### Exercise details
Find the line containing "Screen dimensions: 970x570", then print it and each line after it through the end of the listing exactly, with no pictures.

--- Provided information Enclosed Below ---

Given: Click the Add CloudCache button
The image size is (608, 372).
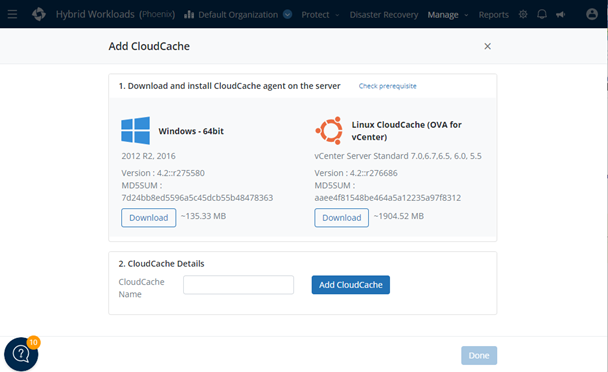Looking at the screenshot, I should pyautogui.click(x=351, y=285).
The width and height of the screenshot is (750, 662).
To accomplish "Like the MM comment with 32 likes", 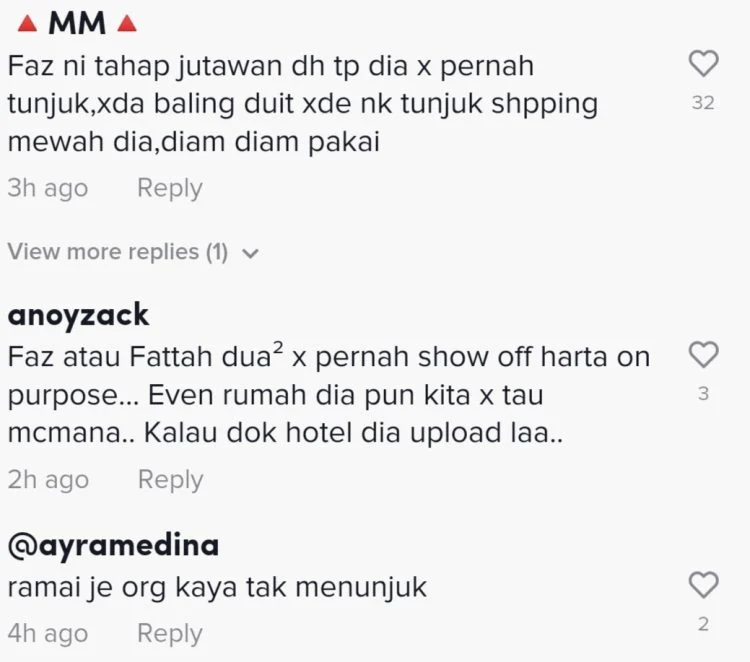I will tap(703, 64).
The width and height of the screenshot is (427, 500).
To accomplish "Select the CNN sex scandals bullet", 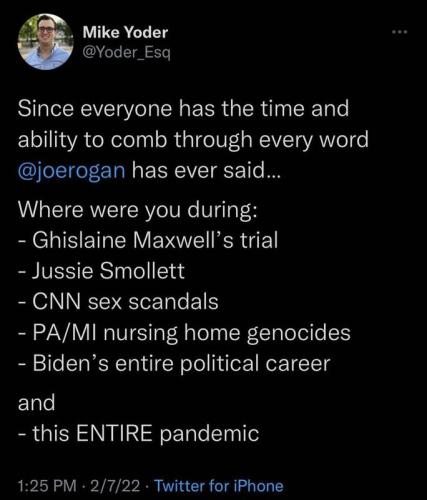I will tap(118, 302).
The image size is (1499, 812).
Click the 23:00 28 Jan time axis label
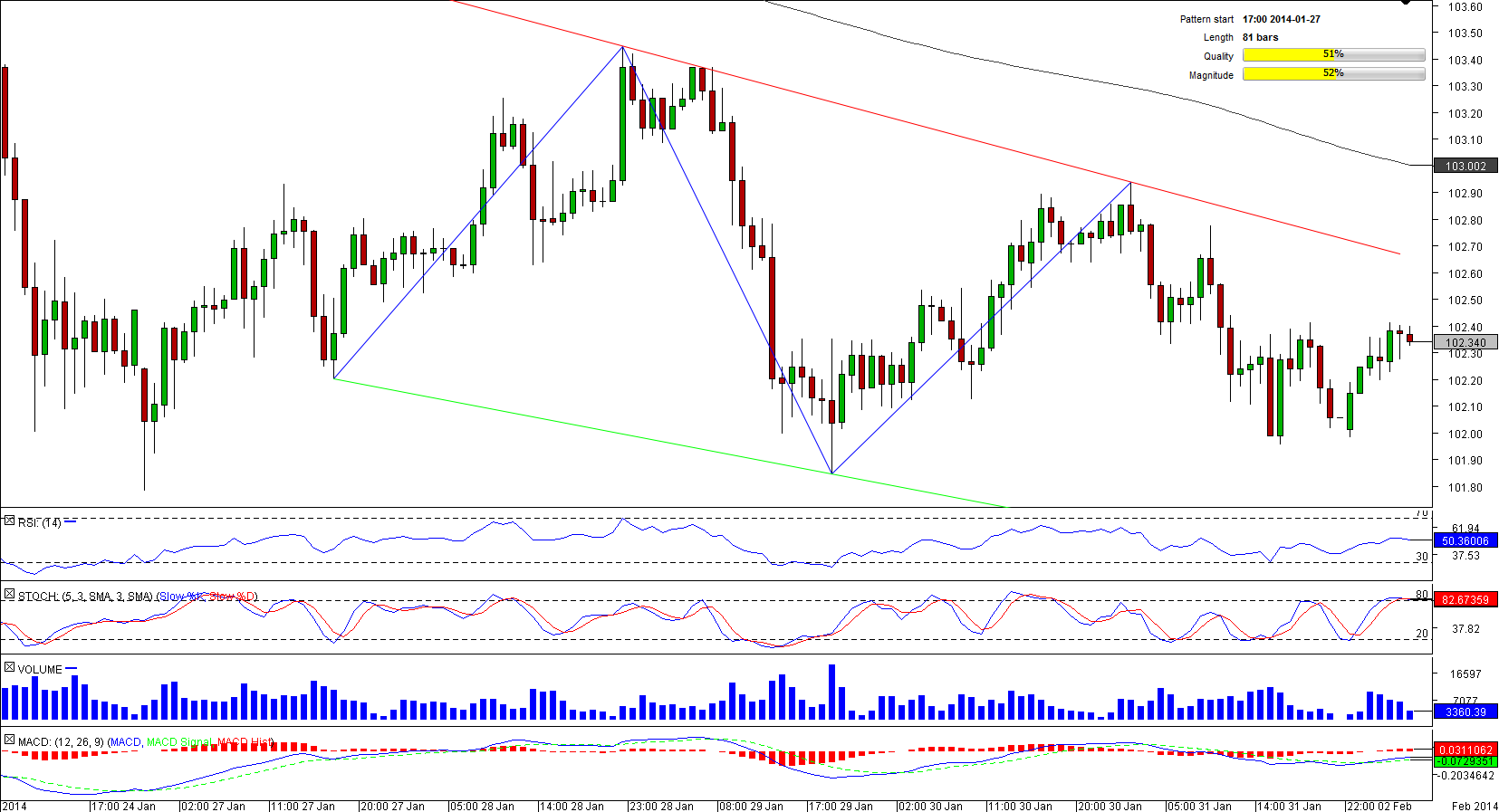pos(662,806)
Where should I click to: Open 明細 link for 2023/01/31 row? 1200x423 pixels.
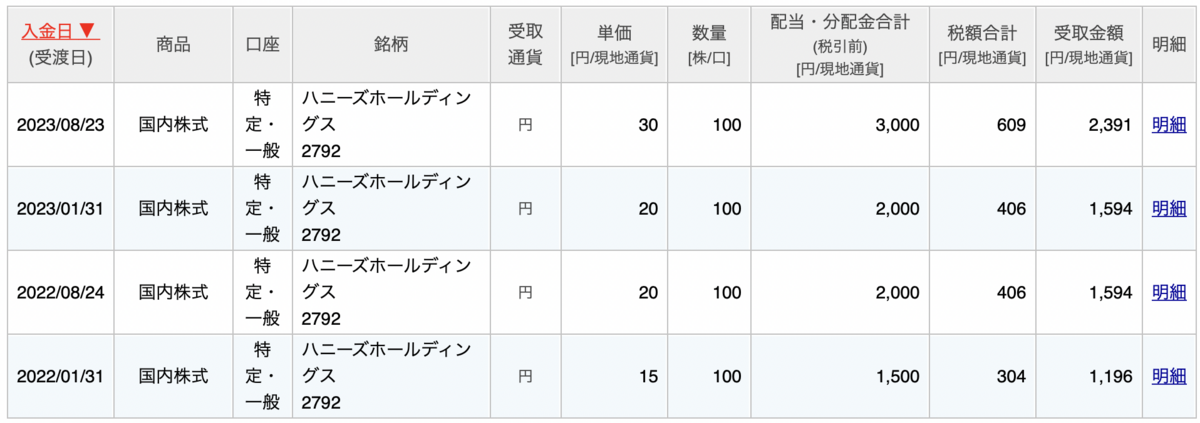tap(1169, 209)
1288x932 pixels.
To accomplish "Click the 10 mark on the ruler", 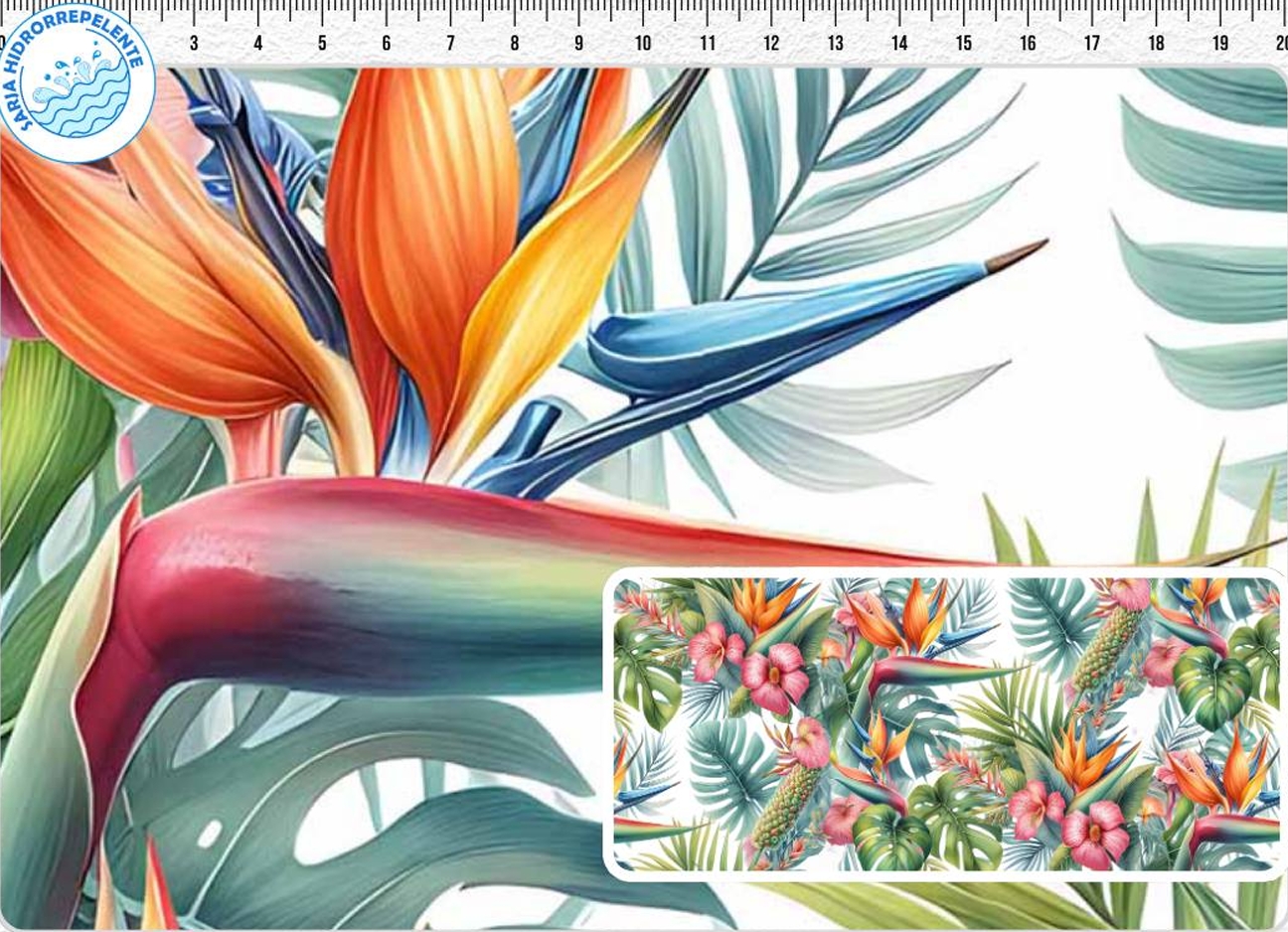I will (x=643, y=43).
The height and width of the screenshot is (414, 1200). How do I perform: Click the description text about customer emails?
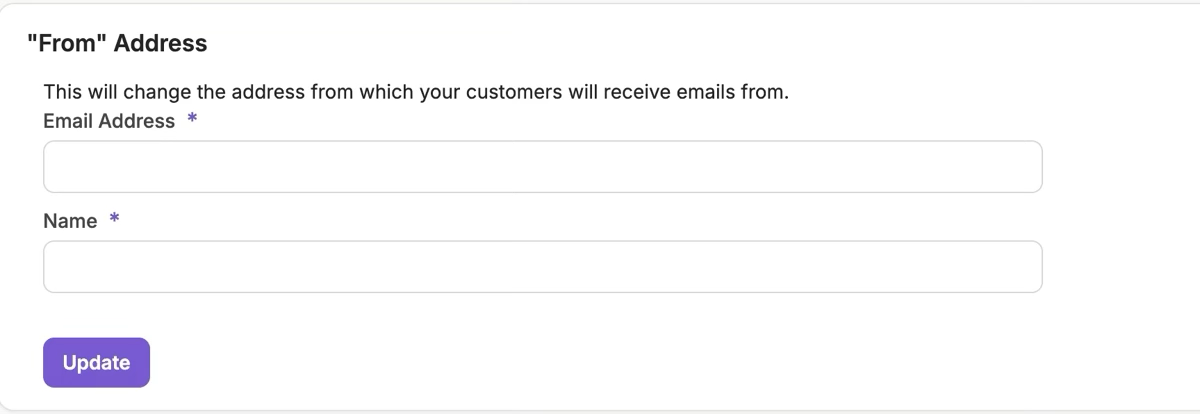click(x=416, y=93)
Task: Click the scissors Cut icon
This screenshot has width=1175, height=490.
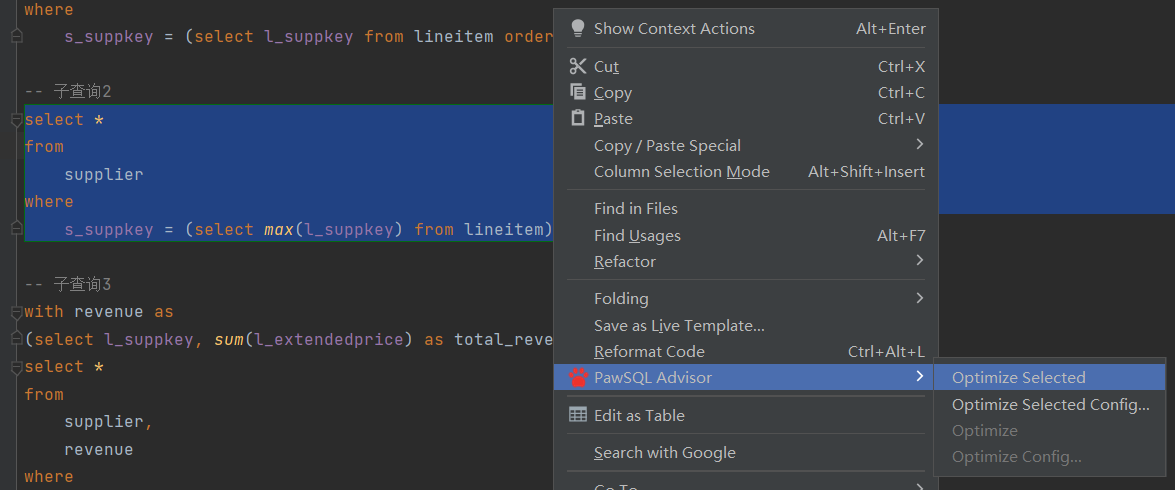Action: click(x=578, y=66)
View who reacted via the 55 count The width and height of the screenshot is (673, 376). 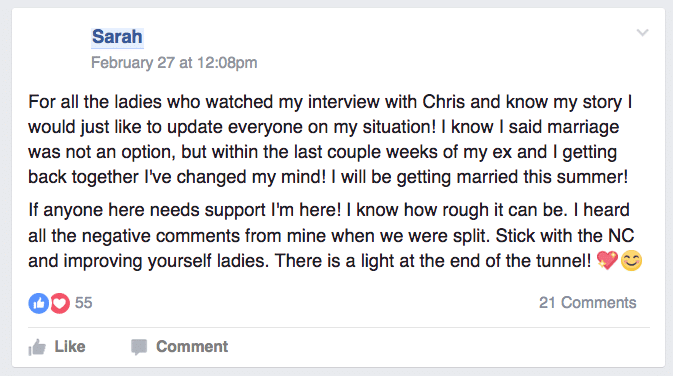tap(84, 303)
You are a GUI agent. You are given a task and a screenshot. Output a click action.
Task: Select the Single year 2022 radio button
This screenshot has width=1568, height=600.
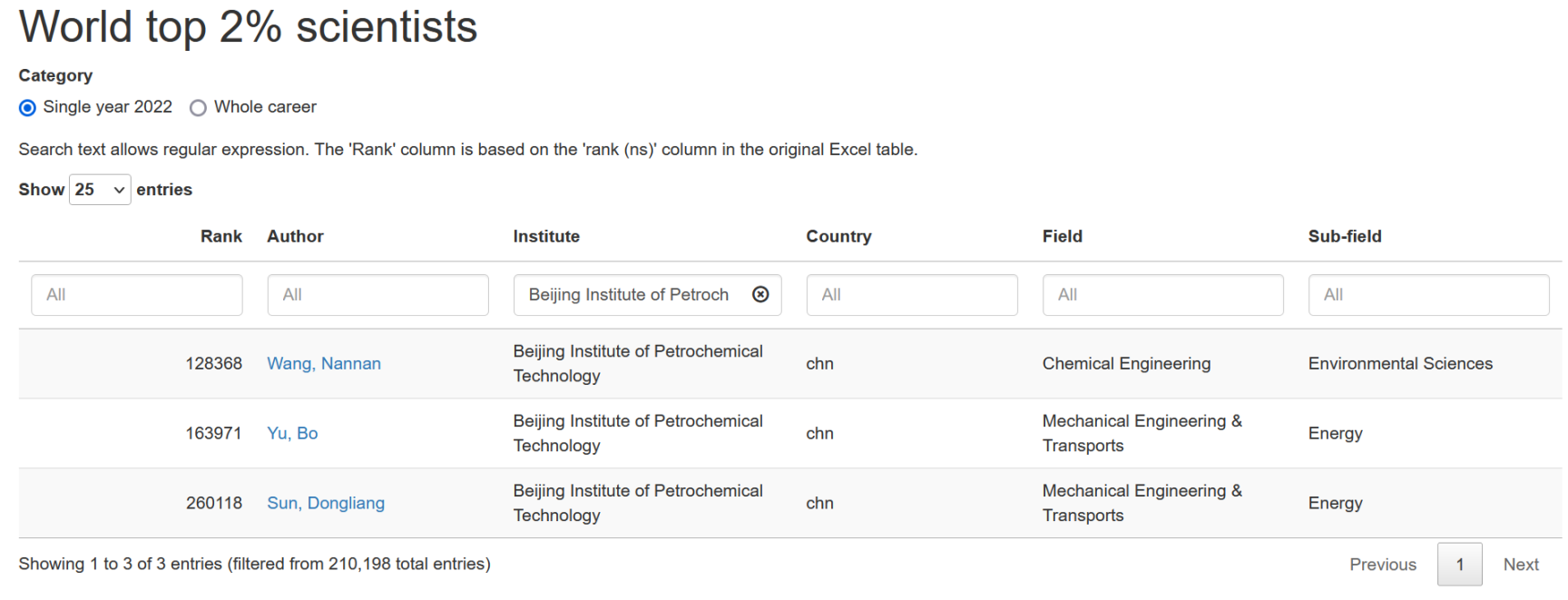point(28,108)
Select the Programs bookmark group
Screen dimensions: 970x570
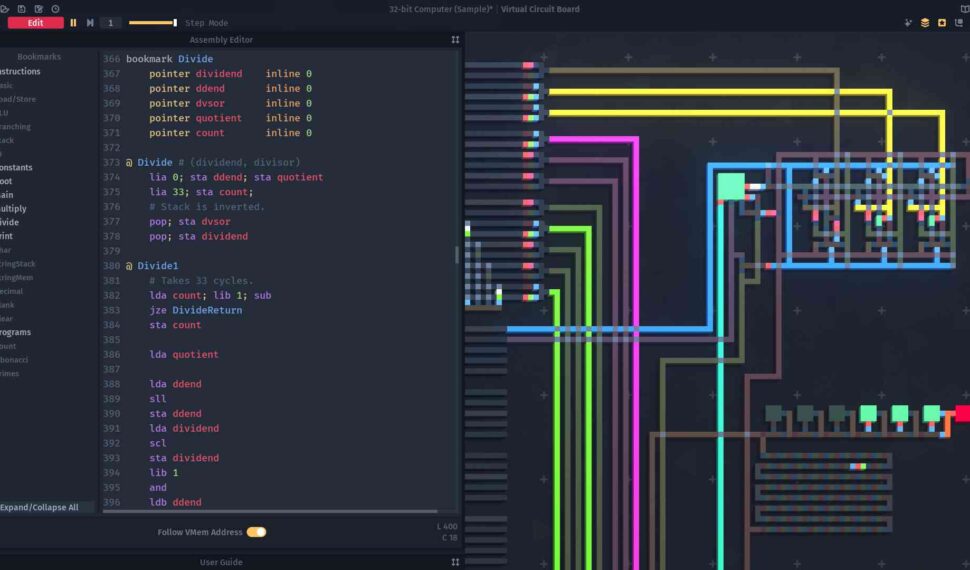click(14, 332)

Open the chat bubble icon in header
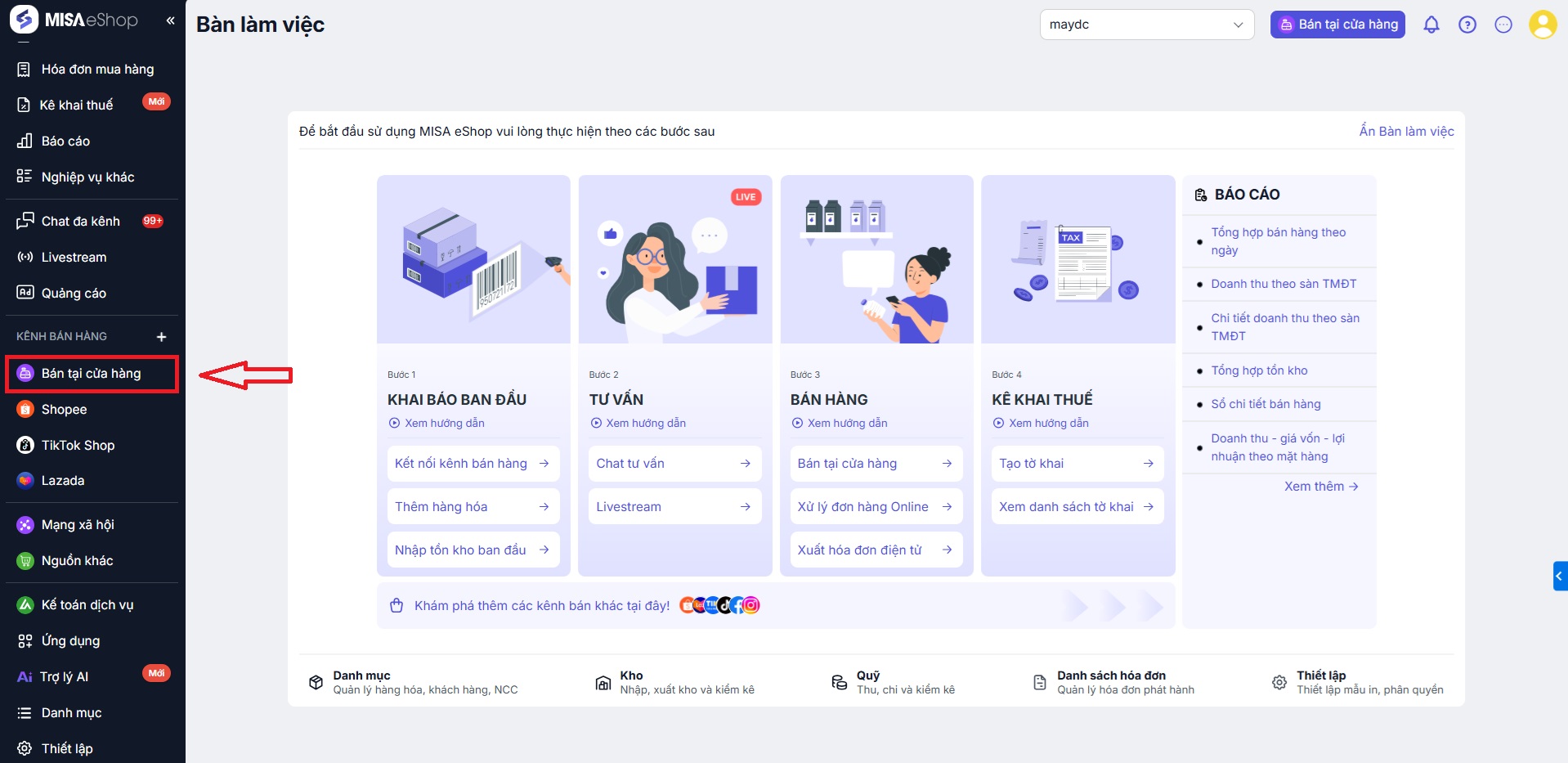pos(1503,25)

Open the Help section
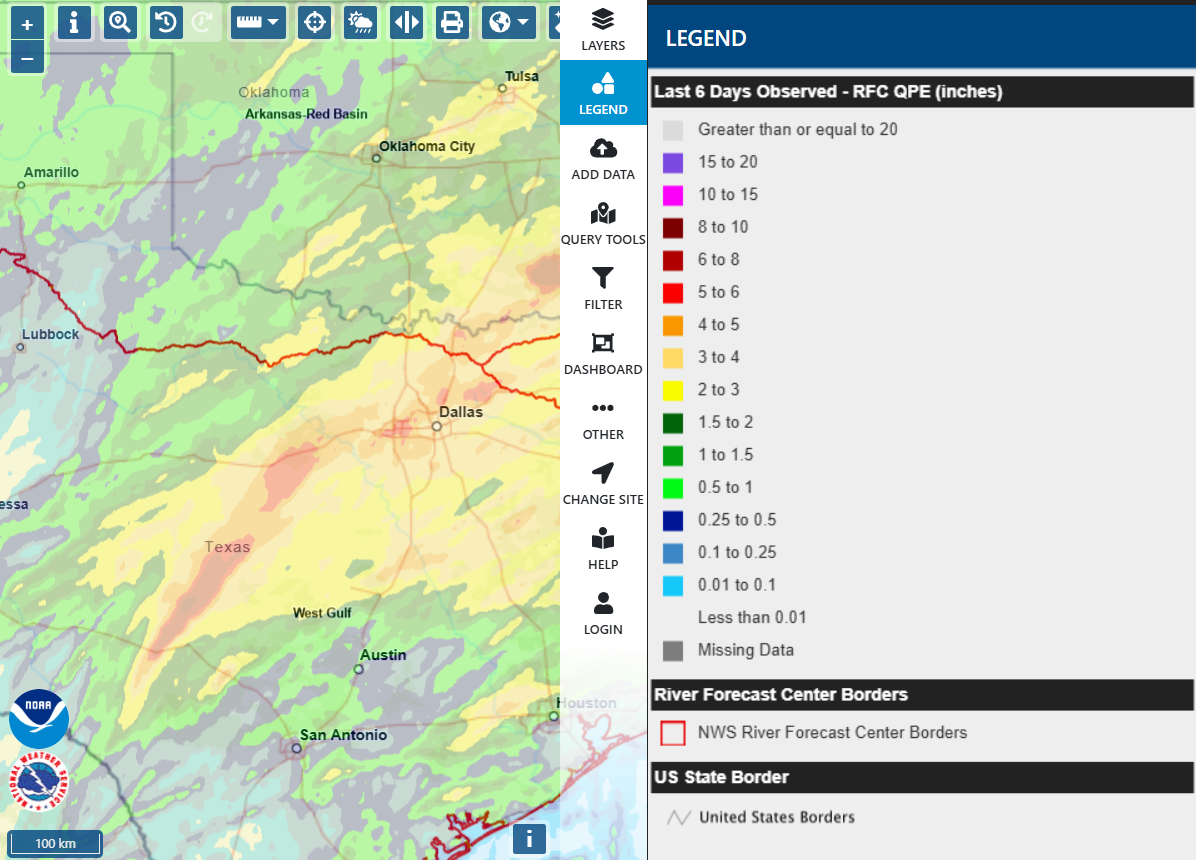click(603, 547)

--- End of Enclosed Provided information ---

### Output of the task
Screen dimensions: 970x570
click(14, 332)

Open the chat bubble icon in header
pos(1503,25)

Open the Help section
click(603, 547)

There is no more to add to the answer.